Supabase will be Meteor in no time.

[+] ASalazarMX|3 years ago|reply
Without seeing the marketing, I think running a full RDBMS inside your browser is not a great idea. Just idling it becomes my most CPU intensive Firefox tab, out of dozens, according to about:performance.

I shudder what performance a full-fledged application would demand. I know some people will embed this on an Electron app, for double the fun.

[+] mytherin|3 years ago|reply
Looks really nice, but I'm really curious about what hurdles you encountered in making a native WASM version of Postgres. It seems that both the performance and binary size suffer immensely from the VM running underneath. For example, if I compare to DuckDB-WASM [1] there is an immense difference in load time and query execution speed.

Are there future plans at creating a native WASM version of Postgres? Making it run many times faster would certainly open up a lot more use cases.

(Disclaimer: I work on DuckDB, but have not worked on the WASM version myself)

[1] https://shell.duckdb.org

[+] pistoriusp|3 years ago|reply
Snaplet person here: Having a native WASM version would be a huge win for everyone, especially is storage is decoupled from compute!

At the moment the CPU and memory snapshot of the VM (with Postgres) is 12 MB, and subsequent reloads are cached. So yeah, not the worst, but not great.

An optimization is that we're using 9P filesystem. So accessing anything on disk is lazily loaded over the network.

> Are there future plans at creating a native WASM version of Postgres?

Yup! I think that should be the goal, and we (Supabase & Snaplet) would be very happy to work with anyone that wants to build towards that.

[+] kiwicopple|3 years ago|reply
congrats to the DuckDB team for their WASM version. I've been following it from afar and it's very impressive.
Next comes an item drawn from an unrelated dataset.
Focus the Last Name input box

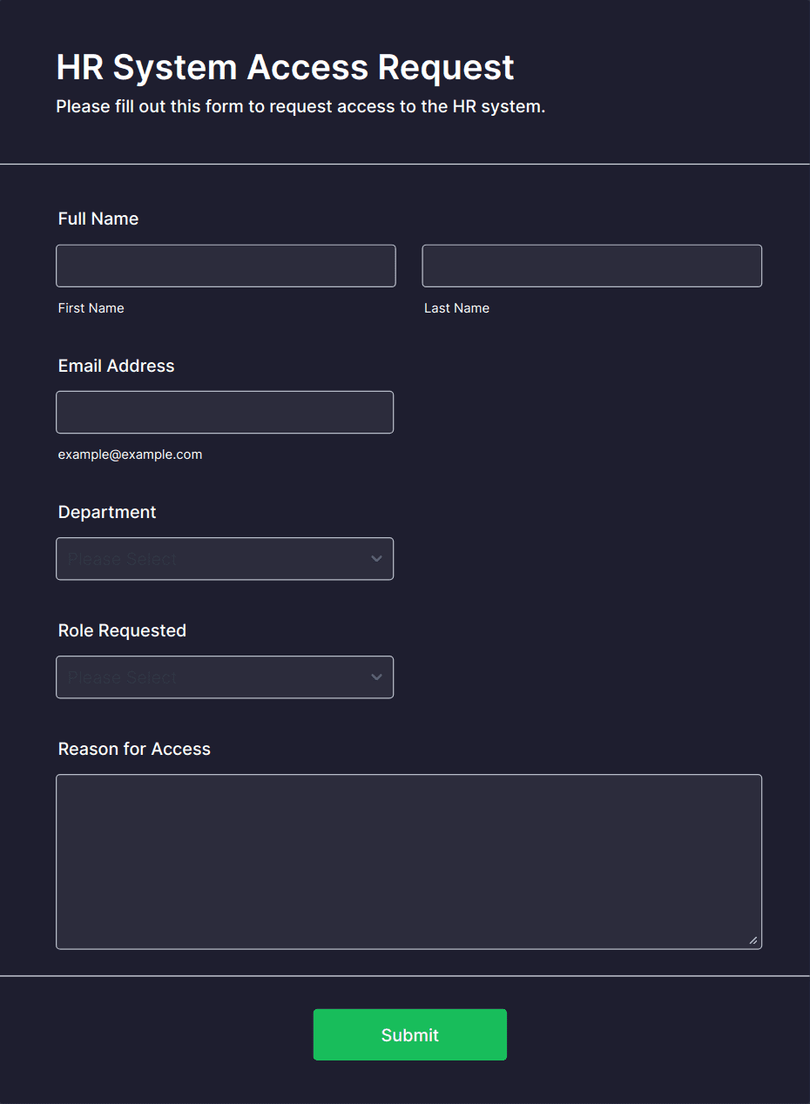pos(591,265)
> what hurdles you encountered in making a native WASM

I'm sure Mark & Peter can jump in with specifics but mostly it was due to complexity - there it probably can be done it's just that we took the path of least resistance.

> Are there future plans at creating a native WASM version of Postgres

We'd like that. If anyone would like to collaborate with Supabase + Snaplet to create a more "native WASM" version then please reach out

[+] mockery|3 years ago|reply
The first thing to point out is that our implementation isn't pure WASM. We attempted to compile Postgres for WASM directly from source, but it was more complicated that we anticipated.

Crunchy's HN post provided some hints about the approach they took, which was to virtualize a machine in the browser. We pursued this strategy too, settling on v86 which emulates an x86-compatible CPU and hardware in the browser.

I’m out-of-domain but very curious about this part - it seems like a pretty extreme solution with a lot of possible downsides. Does this mean the “just compile native code to WASM” goal is still far off?

[+] fdr|3 years ago|reply
The problem is you need operating system features to run Postgres as-is, e.g. mapping memory, forking processes, manipulating files. What is missing is a WASM kernel that skips the x86 emulation but implements enough of the other stuff.

For example, for just one of many hairy problems, consider that Postgres uses global variables in each backend for backend-local state (global state as such is in shared memory). How does this look in assembly, accounting for both the kernel and userspace components? This is the problem.

A general way to convey this is: the more system calls a piece of software uses, the more difficult a WASM target without architecture emulation becomes. And Postgres doesn't even obligate that many obscure ones.

[+] burggraf|3 years ago|reply
Supabase developer here. I've tried compiling directly to WASM, but it did not go well. As I recall, there were features used by PostgreSQL that WASM didn't support yet. This is definitely something we'll revisit though, especially as WASM matures!
[+] jhd3|3 years ago|reply
I was wondering if anyone had thought about using this to experiment with the planner.

The engineering and support teams at Greenplum, a fork of Postgres, have a tool (minirepro[0]) which, given a sql query, can grab a minimal set of DDLs and the associated statistics for the tables involved in the query that can then be loaded into a "local" GPDB instance. Having the DDL and the statistics meant the team was able to debug issues in the optimizer (example [1]), without having access to a full set of data. This approach, if my understanding is correct, could be enabled in the browser with this Postgres WASM capability.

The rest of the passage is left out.